Input records
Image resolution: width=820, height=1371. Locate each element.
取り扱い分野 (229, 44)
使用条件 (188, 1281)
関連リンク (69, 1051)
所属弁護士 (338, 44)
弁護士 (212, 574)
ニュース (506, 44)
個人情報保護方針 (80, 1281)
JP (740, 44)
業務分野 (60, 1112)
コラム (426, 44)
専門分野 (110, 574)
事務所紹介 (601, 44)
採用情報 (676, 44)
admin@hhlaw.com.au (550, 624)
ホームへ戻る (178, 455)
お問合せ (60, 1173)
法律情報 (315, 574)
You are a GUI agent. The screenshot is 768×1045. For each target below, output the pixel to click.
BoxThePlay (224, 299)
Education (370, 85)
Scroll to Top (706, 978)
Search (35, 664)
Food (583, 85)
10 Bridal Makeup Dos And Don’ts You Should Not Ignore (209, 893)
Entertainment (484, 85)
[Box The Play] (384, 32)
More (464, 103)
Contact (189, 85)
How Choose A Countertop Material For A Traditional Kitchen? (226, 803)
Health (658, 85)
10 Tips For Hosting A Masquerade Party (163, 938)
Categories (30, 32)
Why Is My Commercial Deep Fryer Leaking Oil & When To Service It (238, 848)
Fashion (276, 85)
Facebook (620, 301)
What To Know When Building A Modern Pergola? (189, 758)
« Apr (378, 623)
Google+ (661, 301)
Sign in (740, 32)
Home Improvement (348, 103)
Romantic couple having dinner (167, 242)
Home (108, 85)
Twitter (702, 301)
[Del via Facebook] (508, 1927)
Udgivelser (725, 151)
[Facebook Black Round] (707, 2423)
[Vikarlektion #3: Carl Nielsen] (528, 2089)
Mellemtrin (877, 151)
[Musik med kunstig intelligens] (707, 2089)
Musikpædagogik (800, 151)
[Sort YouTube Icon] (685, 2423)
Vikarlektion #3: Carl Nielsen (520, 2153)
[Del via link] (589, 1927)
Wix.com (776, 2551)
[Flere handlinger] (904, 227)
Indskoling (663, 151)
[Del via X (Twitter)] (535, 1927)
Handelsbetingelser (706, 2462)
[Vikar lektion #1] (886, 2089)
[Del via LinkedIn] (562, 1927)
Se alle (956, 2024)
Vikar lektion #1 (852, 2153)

Exercise objective
Set down the full listing a second time, exactly as given.

Response area
Image resolution: width=820, height=1371. Locate each element.
取り扱い分野 (229, 44)
使用条件 (188, 1281)
関連リンク (69, 1051)
所属弁護士 (338, 44)
弁護士 (212, 574)
ニュース (506, 44)
個人情報保護方針 (80, 1281)
JP (740, 44)
業務分野 (60, 1112)
コラム (426, 44)
専門分野 (110, 574)
事務所紹介 (601, 44)
採用情報 (676, 44)
admin@hhlaw.com.au (550, 624)
ホームへ戻る (178, 455)
お問合せ (60, 1173)
法律情報 (315, 574)
You are a GUI agent. The screenshot is 768×1045. For each target below, output the pixel to click.
BoxThePlay (224, 299)
Education (370, 85)
Scroll to Top (706, 978)
Search (35, 664)
Food (583, 85)
10 Bridal Makeup Dos And Don’ts You Should Not Ignore (209, 893)
Entertainment (484, 85)
[Box The Play] (384, 32)
More (464, 103)
Contact (189, 85)
How Choose A Countertop Material For A Traditional Kitchen? (226, 803)
Health (658, 85)
10 Tips For Hosting A Masquerade Party (163, 938)
Categories (30, 32)
Why Is My Commercial Deep Fryer Leaking Oil & When To Service It (238, 848)
Fashion (276, 85)
Facebook (620, 301)
What To Know When Building A Modern Pergola? (189, 758)
« Apr (378, 623)
Google+ (661, 301)
Sign in (740, 32)
Home Improvement (348, 103)
Romantic couple having dinner (167, 242)
Home (108, 85)
Twitter (702, 301)
[Del via Facebook] (508, 1927)
Udgivelser (725, 151)
[Facebook Black Round] (707, 2423)
[Vikarlektion #3: Carl Nielsen] (528, 2089)
Mellemtrin (877, 151)
[Musik med kunstig intelligens] (707, 2089)
Musikpædagogik (800, 151)
[Sort YouTube Icon] (685, 2423)
Vikarlektion #3: Carl Nielsen (520, 2153)
[Del via link] (589, 1927)
Wix.com (776, 2551)
[Flere handlinger] (904, 227)
Indskoling (663, 151)
[Del via X (Twitter)] (535, 1927)
Handelsbetingelser (706, 2462)
[Vikar lektion #1] (886, 2089)
[Del via LinkedIn] (562, 1927)
Se alle (956, 2024)
Vikar lektion #1 (852, 2153)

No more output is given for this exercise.